> TASK INSTRUCTIONS:
a) Using the assignment timeline, decide whether each statement agrees with it: (i) the assignment spans two weeks of the course; (ii) K-Means is among the clustering algorithms to apply; (iii) dimensionality reduction is to be done with PCA. Give yes or no for each, followed by the deciding words from the timeline quoted exactly.
b) In the assignment timeline, which topic models are to be implemented?
c) From the assignment timeline, extract the part that opens with the words containing "- Implement all static" and closes with "hexbin, cluster comparisons)".

> SOURCE PASSAGE:
This is a 2-week intensive assignment (Weeks 3-4 of the course). With GenAI assistance and focused implementation, here's a suggested timeline:
- Set up environment, download dataset
- Implement all classical methods (LSA, LDA)
- Implement all static embeddings (Word2Vec, GloVe, FastText)
- Implement contextualized embeddings (BERT, GPT-2)
- Implement modern embeddings (Sentence-BERT, Llama)
- Implement topic models (BERTopic, Top2Vec)
- Generate embeddings for full dataset
- Apply clustering algorithms (K-Means, Hierarchical, DBSCAN/HDBSCAN)
- Compute initial quantitative metrics
- Perform qualitative analysis and error analysis
- Cross-method comparison and interpretation
- Create multi-level clustering hierarchies
- Create interactive Plotly visualizations (3D scatter, 2D hexbin, cluster comparisons)
- Implement dimensionality reduction (t-SNE and UMAP)

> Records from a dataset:
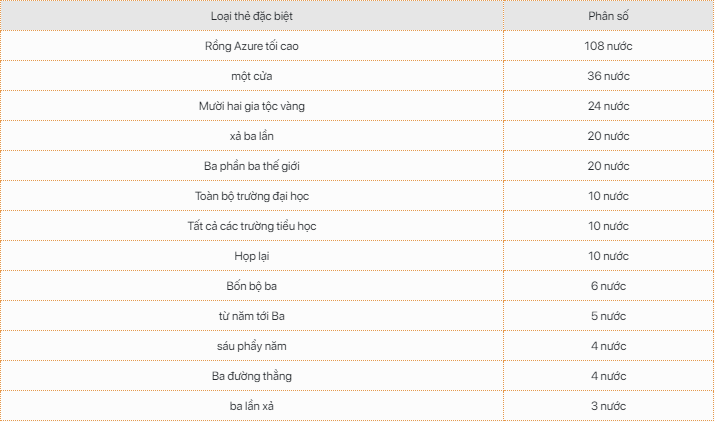The width and height of the screenshot is (715, 422).
Task: Click the "Loại thẻ đặc biệt" column header
Action: click(252, 17)
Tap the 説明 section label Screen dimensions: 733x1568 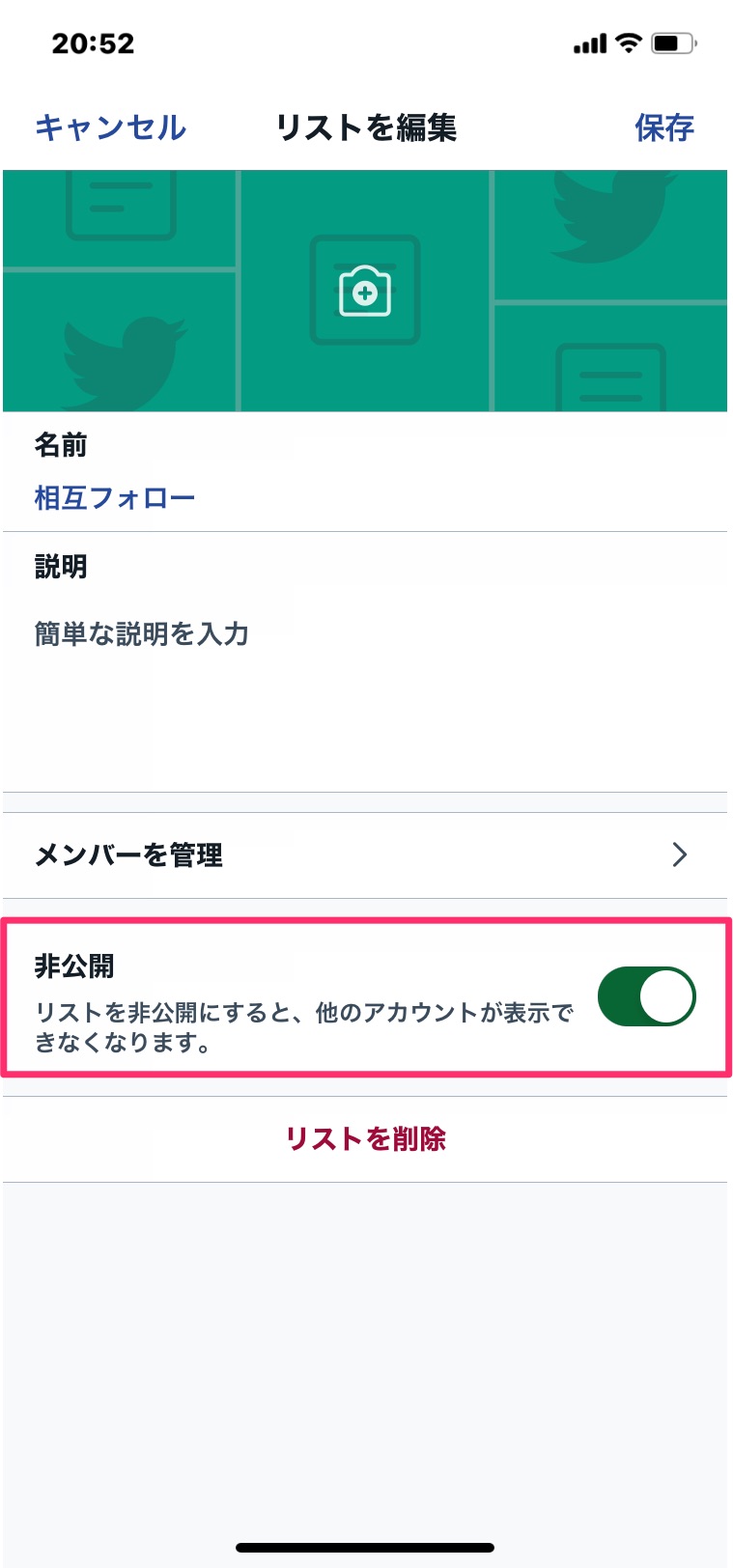61,567
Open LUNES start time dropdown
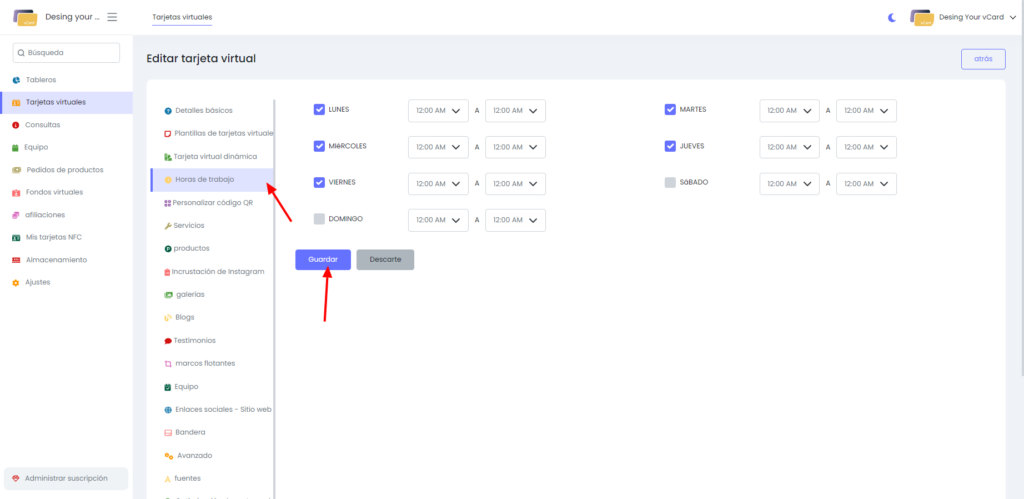1024x499 pixels. tap(438, 111)
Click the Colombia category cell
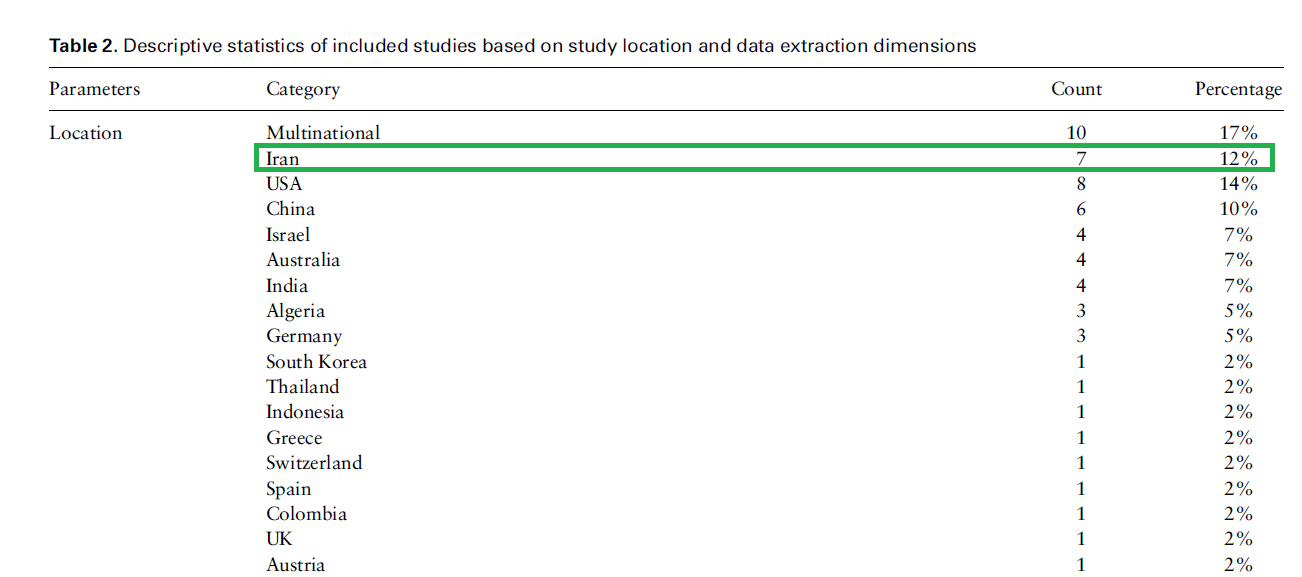 pos(306,514)
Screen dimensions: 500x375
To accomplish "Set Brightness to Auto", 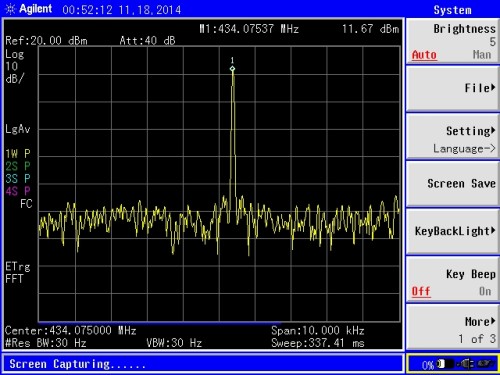I will pyautogui.click(x=424, y=55).
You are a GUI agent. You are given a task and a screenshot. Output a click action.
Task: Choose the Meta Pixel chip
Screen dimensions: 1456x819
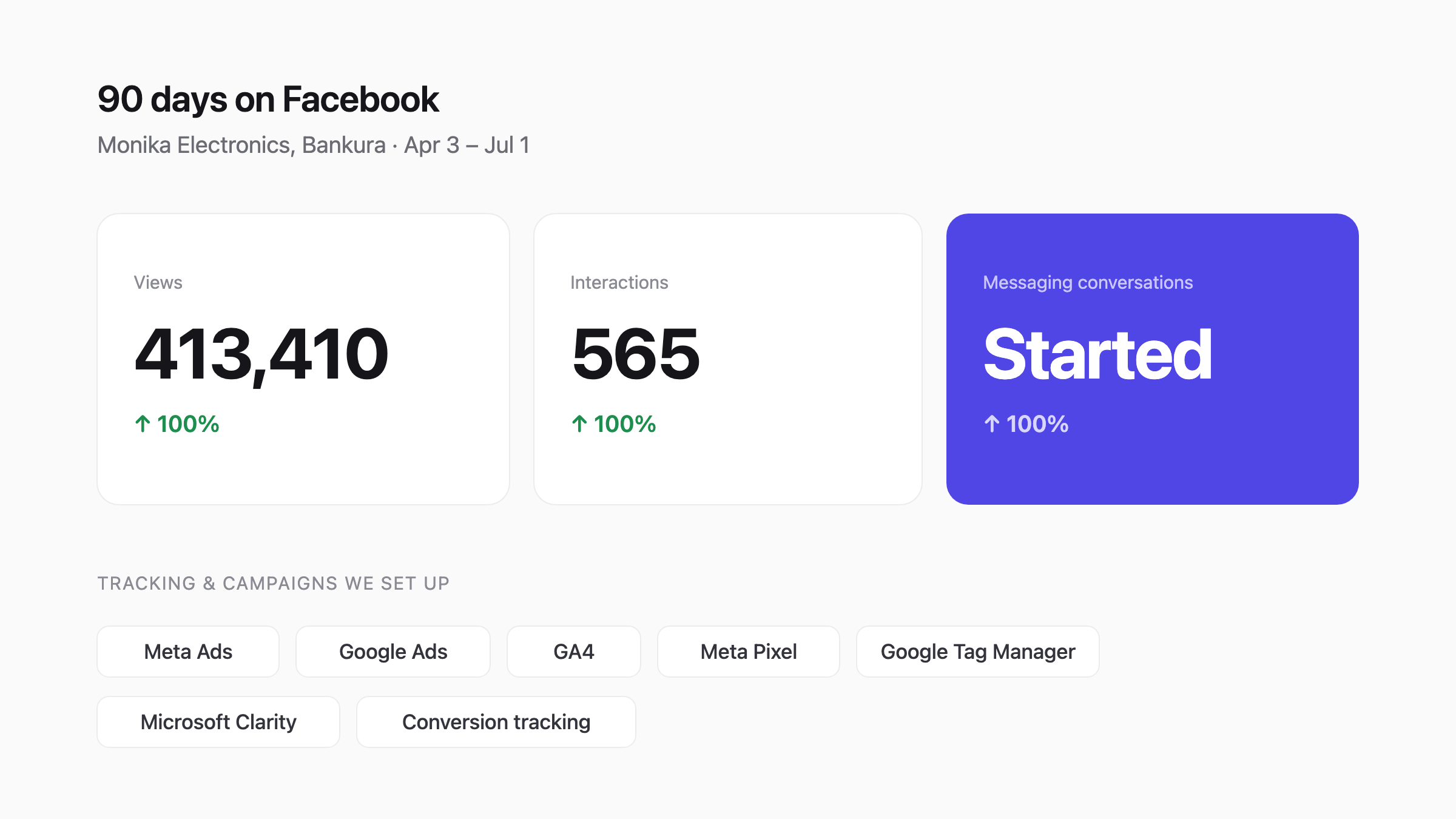(749, 652)
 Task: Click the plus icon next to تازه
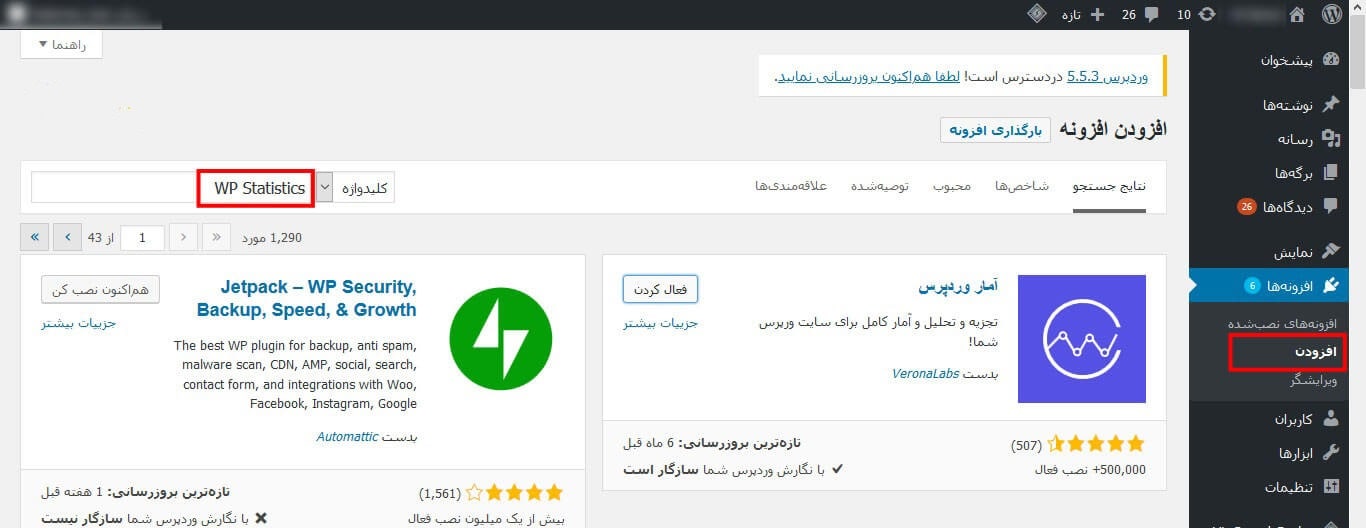click(x=1098, y=15)
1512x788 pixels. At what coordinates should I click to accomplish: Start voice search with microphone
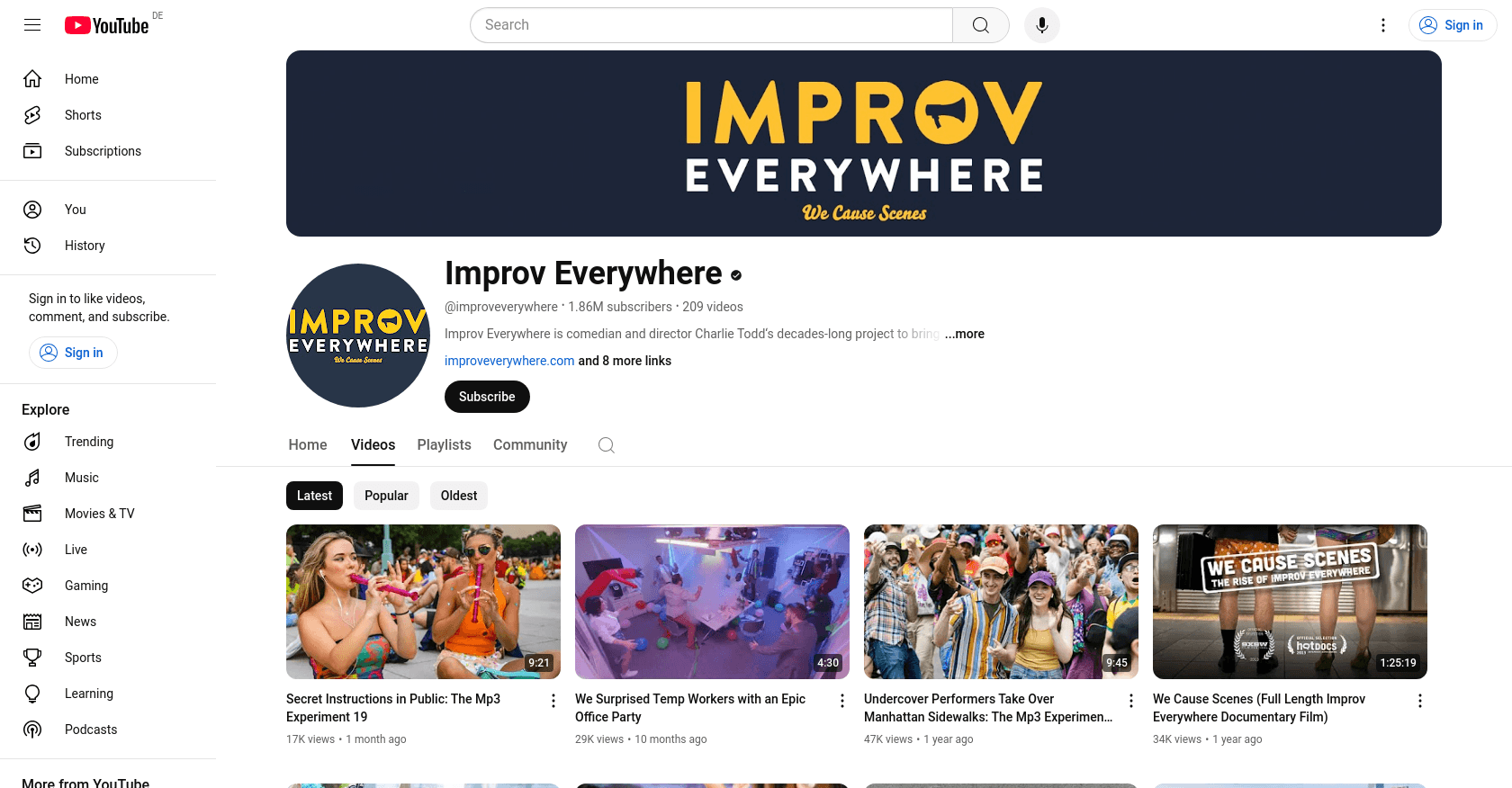[1042, 25]
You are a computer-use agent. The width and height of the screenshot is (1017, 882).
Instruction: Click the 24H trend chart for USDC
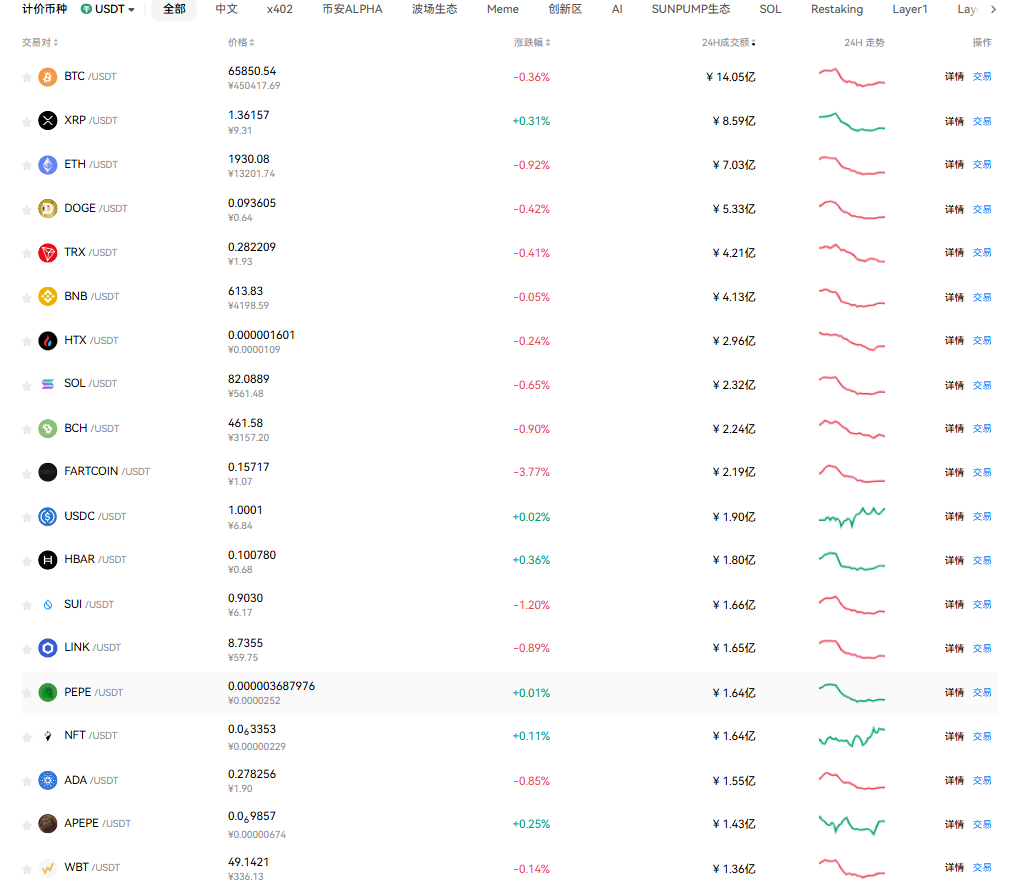[x=851, y=517]
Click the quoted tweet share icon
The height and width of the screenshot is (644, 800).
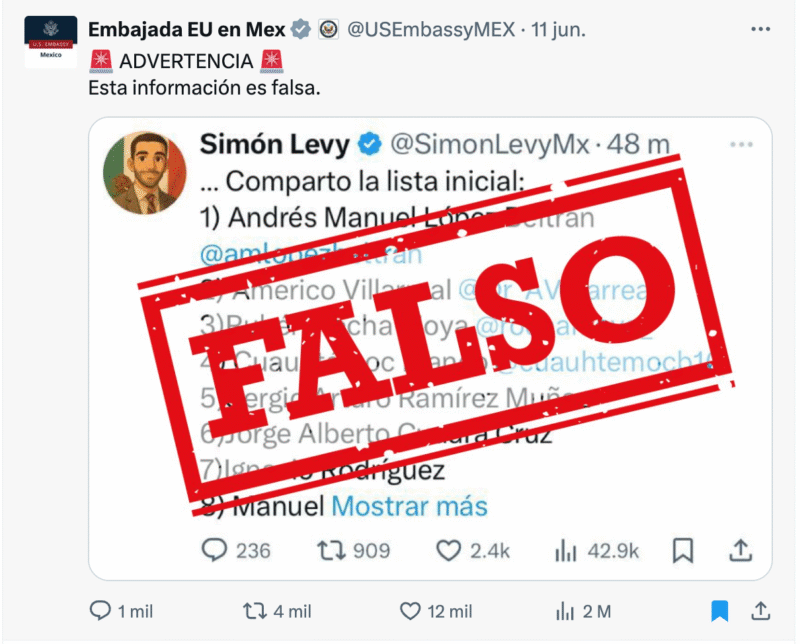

> ANSWERS FOR THIS EXERCISE:
a)
(i) Yes: "This is a 2-week intensive assignment (Weeks 3-4 of the course)"
(ii) Yes: "Apply clustering algorithms (K-Means, Hierarchical, DBSCAN/HDBSCAN)"
(iii) No: "Implement dimensionality reduction (t-SNE and UMAP)"

b) BERTopic and Top2Vec.

c)
- Implement all static embeddings (Word2Vec, GloVe, FastText)
- Implement contextualized embeddings (BERT, GPT-2)
- Implement modern embeddings (Sentence-BERT, Llama)
- Implement topic models (BERTopic, Top2Vec)
- Generate embeddings for full dataset
- Apply clustering algorithms (K-Means, Hierarchical, DBSCAN/HDBSCAN)
- Compute initial quantitative metrics
- Perform qualitative analysis and error analysis
- Cross-method comparison and interpretation
- Create multi-level clustering hierarchies
- Create interactive Plotly visualizations (3D scatter, 2D hexbin, cluster comparisons)